Ağlatan Vergiler

AĞLATAN VERGİLER
     Eskiden arzuhalciler vardı. Belediye, adliye konaklarının yakınında duvar kenarına, ağaç gölgesine  otururlar,  hacmi büyük ,oldukça ağır  daktilolarla minik ücret karşılığında okuma yazma bilmeyen insanların dilekçelerini yazarlardı.  Daktilo sesi raharsız ediciydi. Her satır sonunda çınlardı. Arzuhalci yazdığı yazıyı yazarken göremezdi, harflerin koyuluğu, tuşa basma gücüne göre değiştiği için yazı, açıklı koyulu çıkardı.  Keşke teknolojinin gelişim hızına uygun olarak okuma yazma oranımız da artsaydı. Ama olmadı!  Teknoloji gelişti, okuma yazma oranında fazla değişiklik olmadı. Neyse. yakın geçmişte bir gün;
  Adamın biri bu arzuhalcilerden birine gelmiş dilekçe yazdırmak istemiş. Arzuhalci ( Nedir derdin? ) diye sorunca da( Babamız öldü. Biz beş kardeşe biraz miras kaldı. Fakat kardeşlerim bana hakkım olan mirası vermiyorlar, isteyince de, itip kakıyorlar.) demiş. Arzuhalci ( Hepsi bu mu? ) diye sormuş. Adam da( Evet hepsi bu kadar.) diye cevap vermiş. Arzuhalci( Tamam o zaman, sen şimdi git, ben dilekçeni yazayım. iki saat sonra gel al.)  demiş... Adam iki saat sonra gelmiş; arzuhalcinin elinde dört beş sayfa dilekçe hazır.
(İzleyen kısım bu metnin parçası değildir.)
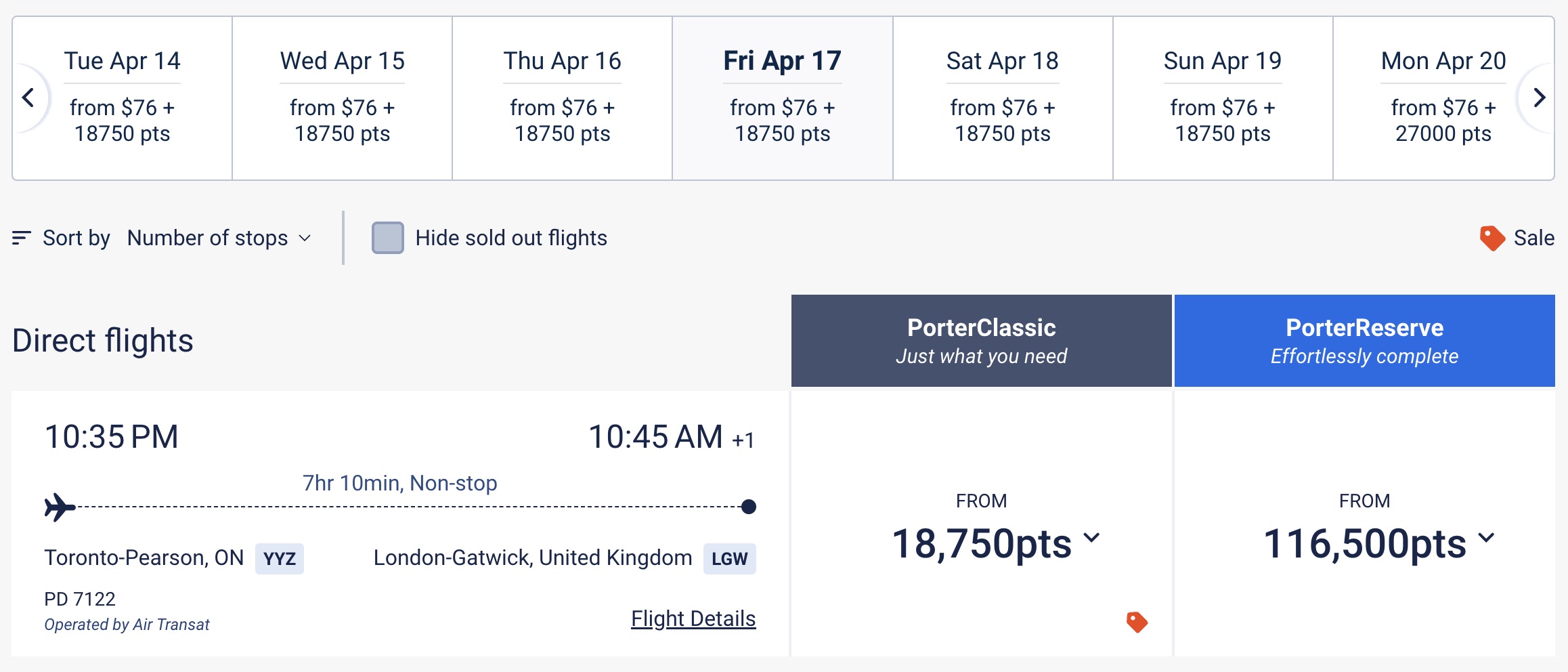Open the Flight Details link
This screenshot has height=672, width=1568.
(693, 618)
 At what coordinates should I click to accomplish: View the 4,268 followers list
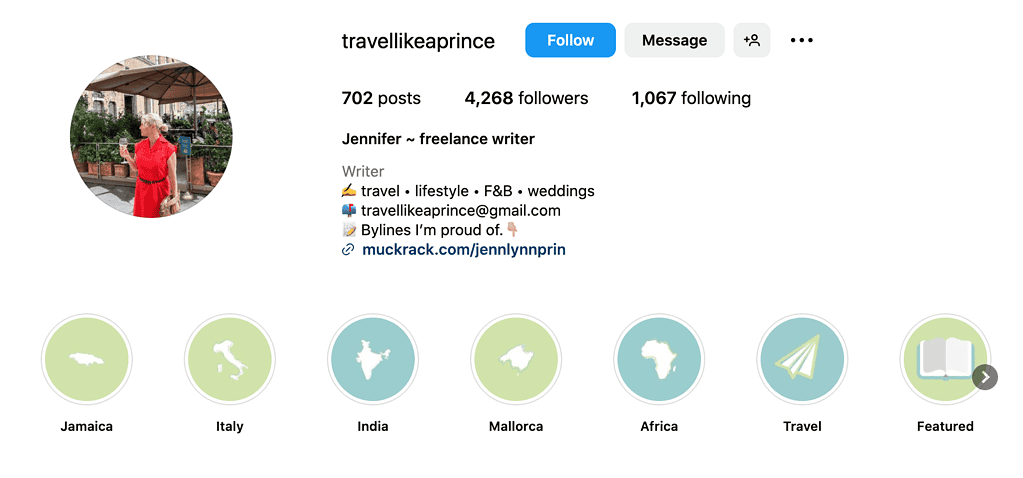pyautogui.click(x=527, y=98)
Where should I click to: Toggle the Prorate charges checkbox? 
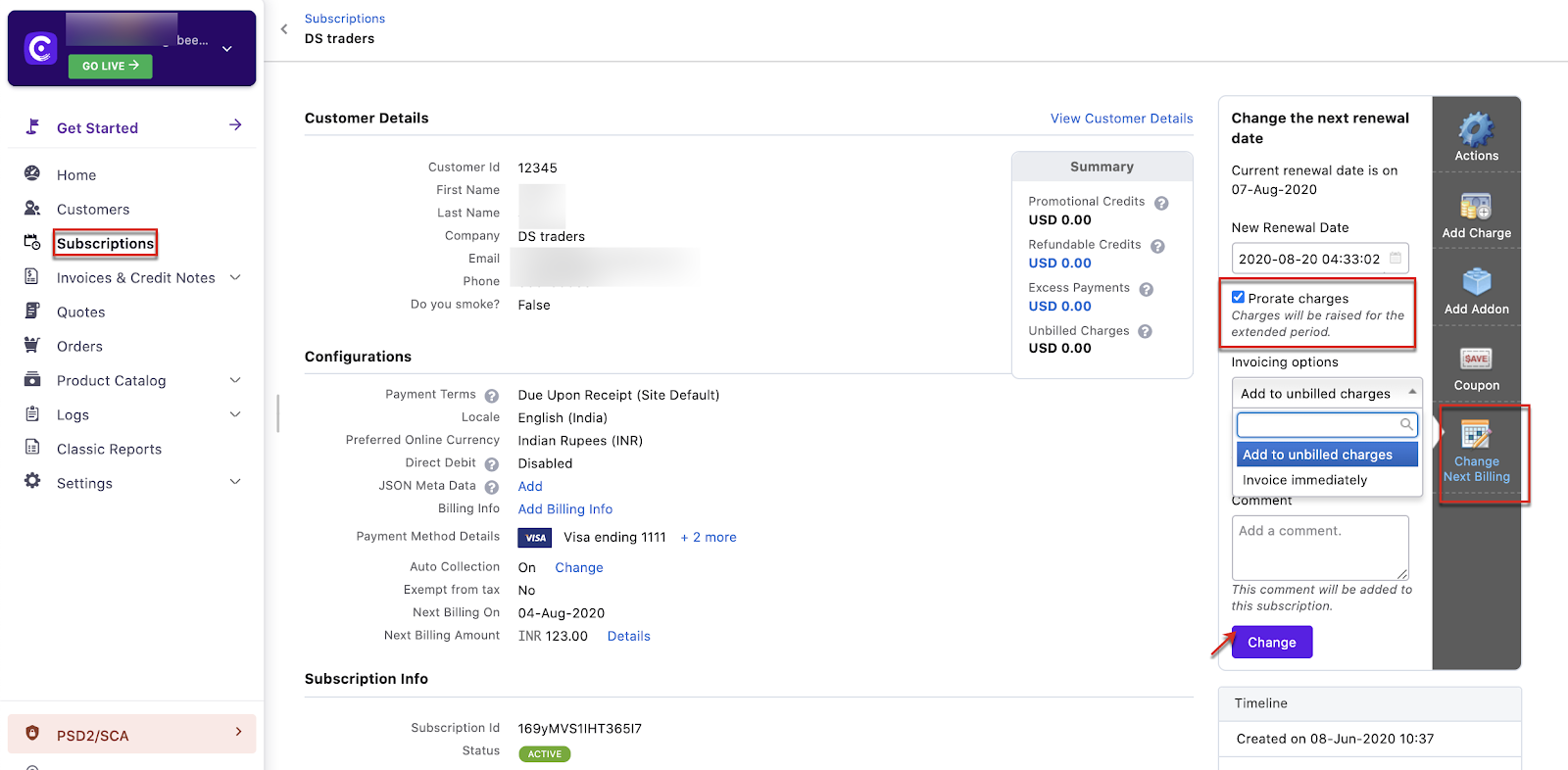pyautogui.click(x=1239, y=298)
Başlamış okumaya.( Efendim, ben ailenin en küçük çocuğuyum. Hayatım boyunca kardeşlerim bana haksızlık yaptılar, şöyle ezdiler, böyle dövdüler. Biri itti, öteki kaktı... Şu oldu , bu oldu, Şimdi de miras hakkımı vermiyorlar, beni dövdüler , kovdular... v.s  v.s )  Adam dinlerken dinlerken ; başlamış hüngür hüngür ağlamaya. Ama öyle böyle ağlamak değil. Kimse susturamıyor...Demişler ki( Kardeşim, ne oldu , niye bu kadar ağlıyorsun?) Adam( Baksanıza dilekçede ne yazıyor. Meğer bana neler yapmışlar da haberim yokmuş. Ben ağlamıyayım da kimler ağlasın?)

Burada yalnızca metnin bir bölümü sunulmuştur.